Requires account upgrade to view this reply

In latunes we trust · 13 Abr 2024

ako dijo:
También pasa en el subforo de la 3GM

Empezó en Archivo y Coronabicho, y después se ha ido extendiendo a otros hilos.

A qué se debe y para qué, lo desconocemos. Los más inocentes creen que se trata de algún problema, otros apuestan por que muy pronto el floro pase a ser de pago y otros dicen que hay algo muy turbio detrás...

Lord Vader · 13 Abr 2024

Burbujo premium dijo:
A alguien más le aparece esto?

Si, a todos

mindugi · 13 Abr 2024

qbit dijo:
Sube a algún sitio comprimidos los hilos que hayas guardado.
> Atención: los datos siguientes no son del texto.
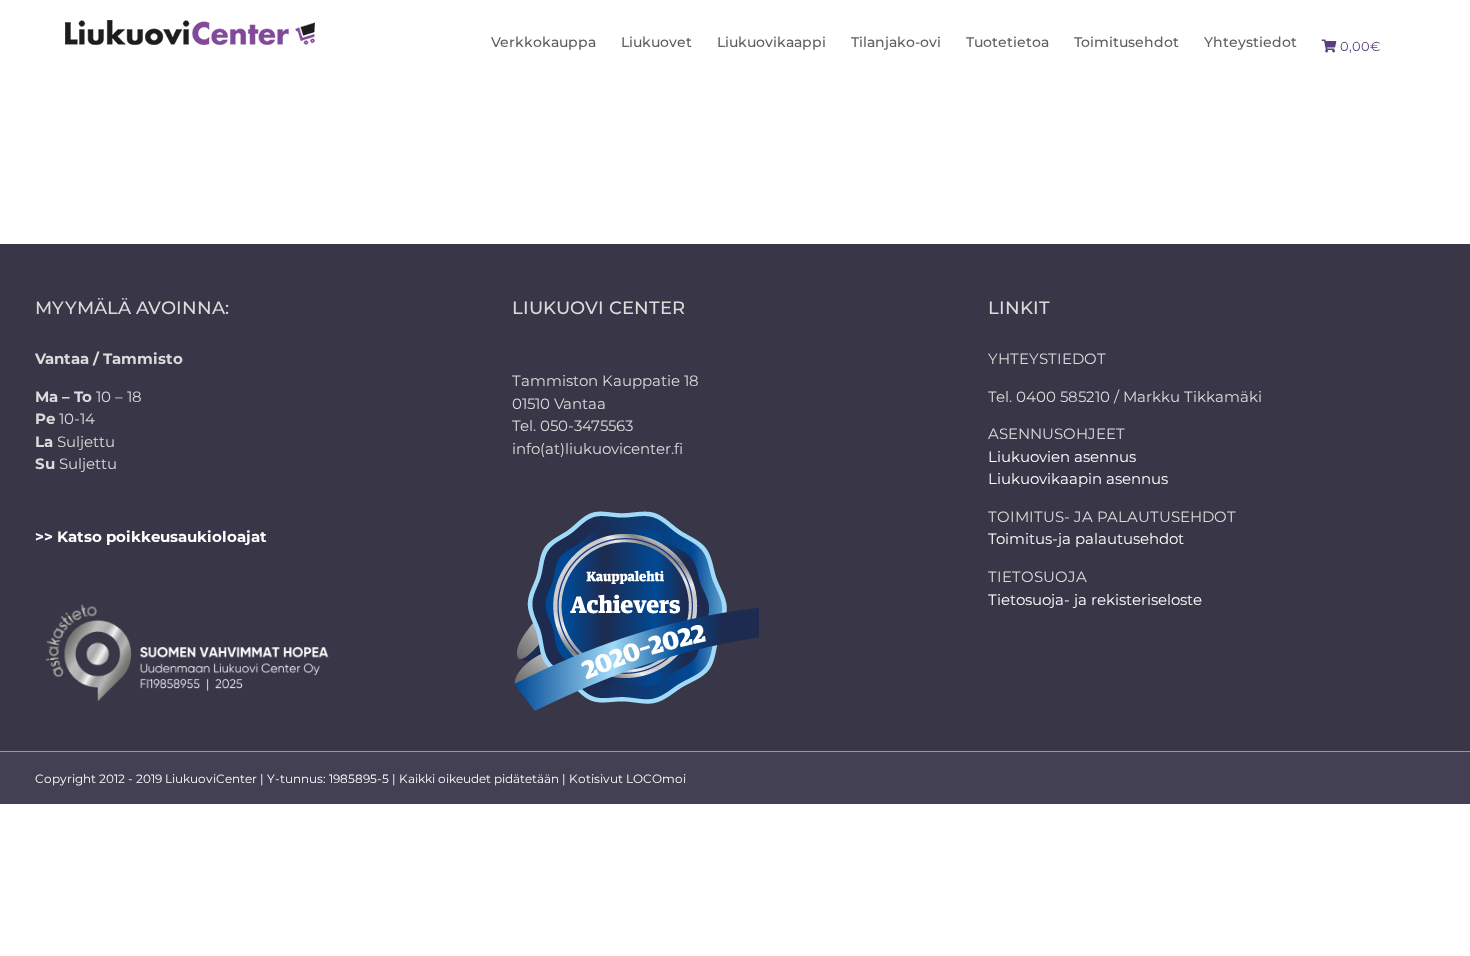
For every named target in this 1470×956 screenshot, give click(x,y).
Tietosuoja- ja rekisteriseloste (1095, 599)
Pesan mucho y los tengo dispersos en carpetas por temáticas, por ahora paso.

Como me caes bien, te dejo un par de scripts de Python para hacerles una poda y que sean más ligeros (me ayudé de chatgpt).

Los dos primeros toman como argumento un archivo HTML generado a partir de la extensión que enlacé antes. Ejemplo de uso:

Bash:

python script.py <html_file>

Python:

#!/usr/bin/env python
"""Elimina firmas, encabezados y otros elementos para hacer menos pesado el html de Burbuja.info"""

import sys
from bs4 import BeautifulSoup
from datetime import datetime


if len(sys.argv) != 2:
    print("Usage: python script.py <html_file>")
    sys.exit(1)

html_file_path = sys.argv[1]
html_file_output=sys.argv[1] +'comp.html'

# Read the HTML content from the file
with open(html_file_path, 'r', encoding='utf-8') as file:
    html_content = file.read()


# Read the HTML content from the file
#with open('file.html', 'r', encoding='utf-8') as file:
#    html_content = file.read()


# Parse the HTML content
soup = BeautifulSoup(html_content, 'html.parser')

# Find and remove elements with class 'message-signature' and 'message-actionBar'
classes_to_remove = ['message-signature', 'message-actionBar','p-sectionLinks','p-nav-inner','p-footer','message message--quickReply block-topRadiusContent block-bottomRadiusContent','message-attribution-opposite message-attribution-opposite--list']

for class_name in classes_to_remove:
    for element in soup.find_all(class_=class_name):
        element.decompose()


try:
    # Find all time elements with the specific format
    time_elements = soup.find_all('time', class_='u-dt', text=lambda text: 'ayer' in text.lower())
 
    # Replace each time element with the current date and time
    for time_element in time_elements:
        # Extract the date and time from the element attributes
        date_string = time_element['data-date-string']
        time_string = time_element['data-time-string']
 
        # Combine the date and time strings and parse into datetime object
        datetime_str = f'{date_string} {time_string}'
        parsed_datetime = datetime.strptime(datetime_str, '%d %b %Y %I:%M %p')
 
        # Get the current date and time
        current_datetime = datetime.now()
 
        # Replace the element attributes with the current date and time
        time_element['data-date-string'] = current_datetime.strftime('%d %b %Y')
        time_element['data-time-string'] = current_datetime.strftime('%I:%M %p')
        time_element['datetime'] = current_datetime.strftime('%Y-%m-%dT%H:%M:%S%z')
        time_element['title'] = current_datetime.strftime('%d %b %Y a la(s) %I:%M %p')
 
        # Update the element text
        updated_time_str = parsed_datetime.strftime('%d %b %Y a la(s) %I:%M %p')
        time_element.string = updated_time_str
except:
    print("time error")

# Write the modified HTML back to the file
with open(html_file_output, 'w', encoding='utf-8') as file:
    file.write(soup.prettify())

Python:

#!/usr/bin/env python
# Extrae solo texto plano (revisar  citas a usuarios)
import re
import requests
from bs4 import BeautifulSoup

def extract_messages(html_content):
    soup = BeautifulSoup(html_content, 'html.parser')
    messages = []

    # Find all message content elements
    message_contents = soup.find_all('div', class_='message-content js-messageContent')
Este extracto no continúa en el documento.